The end of the period for which a premium is paid, if the Covered Person fails to make a premium payment on the date specified by UCAR, or within 31 days after the date that the premium payment is due.
5.
The date the Covered Person becomes covered under any other group medical Plan. However, if the Covered Person becomes covered under another group medical Plan with pre-existing condition limitations that apply to that person, Coverage may continue under this Plan. Coverage will continue as long as the pre-existing condition limitations apply to the Covered Person under the other group medical Plan, as long as the Covered Person continues to pay the required premium; or
6.
The date the group medical Plan ends.
If a second qualifying event occurs and a second qualifying event occurs for a continuing Dependent before the end of 18 months of continuation, the Dependent may continue for the balance of 36 months, or, if sooner, until the earliest of points 3 through 6, as detailed above. Second qualifying events include death of the Participant, loss of dependent status of a Participant child, entitlement of the Participant to Medicare, and divorce or legal separation from the Participant.
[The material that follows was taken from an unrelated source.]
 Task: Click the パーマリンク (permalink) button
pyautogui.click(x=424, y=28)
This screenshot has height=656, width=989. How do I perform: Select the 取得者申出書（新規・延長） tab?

If you acquire a new dependent through birth of a child or placement for adoption while you are covered under COBRA, the new dependent is eligible for COBRA coverage.
E.
Extended Coverage Period for Disabled Persons
COBRA coverage can be extended from 18 to 29 months for individuals who are disabled according to Social Security regulations at the time of termination or reduction in hours or within 60 days of coverage under COBRA. Coverage is extended to 29 months for the disabled individual and qualified family members. To be eligible for the additional 11 months of coverage, The Participant or Covered Dependent must notify UCAR of the disability within 60 days of receiving approval from Social Security for disability benefits, but before the 18-month period expires. The premium for the additional 11 months will be 150% of the full premium in effect at that time.
F.
Retirees
Retirees, as defined in SECTION 1 - ELIGIBILITY REQUIREMENTS may continue health insurance coverage. Surviving spouses of deceased retired UCAR employees are also eligible if the spouse was participating in the Plan at the time of the retiree's death. Retirees are responsible for paying the appropriate premium to the UCAR Human Resources Department in order for the coverage to be in effect and for claims to be paid.
PART TWO - CONVERSION
A.
In-Area Conversion
If a Covered Person remains in a Kaiser Permanente Service Area, he/she may make an application to Kaiser Permanente for medical Coverage to continue under a conversion plan if:
a Participant chooses not to elect COBRA; or
a Participant's COBRA Coverage ends.
Application and payment of the initial premium must be made within 31 days after termination of Coverage under the Plan. A medical conversion plan shall be issued in accordance with the terms and conditions in effect when you submit your application.
B.
Out-of-Area Conversion
Kaiser Permanente does not require a Covered Person who moves outside the Kaiser Permanente region to terminate Coverage. However, such persons are encouraged to transfer their medical Coverage to an alternate health plan that covers a full range of medical services. If such persons elect to continue their Kaiser Permanente membership, they will only be covered for initial Emergency care received while outside the Service Area.
Application to convert membership effective on the date of termination must be received at Kaiser Permanente within 31 days after termination of Coverage under this Plan.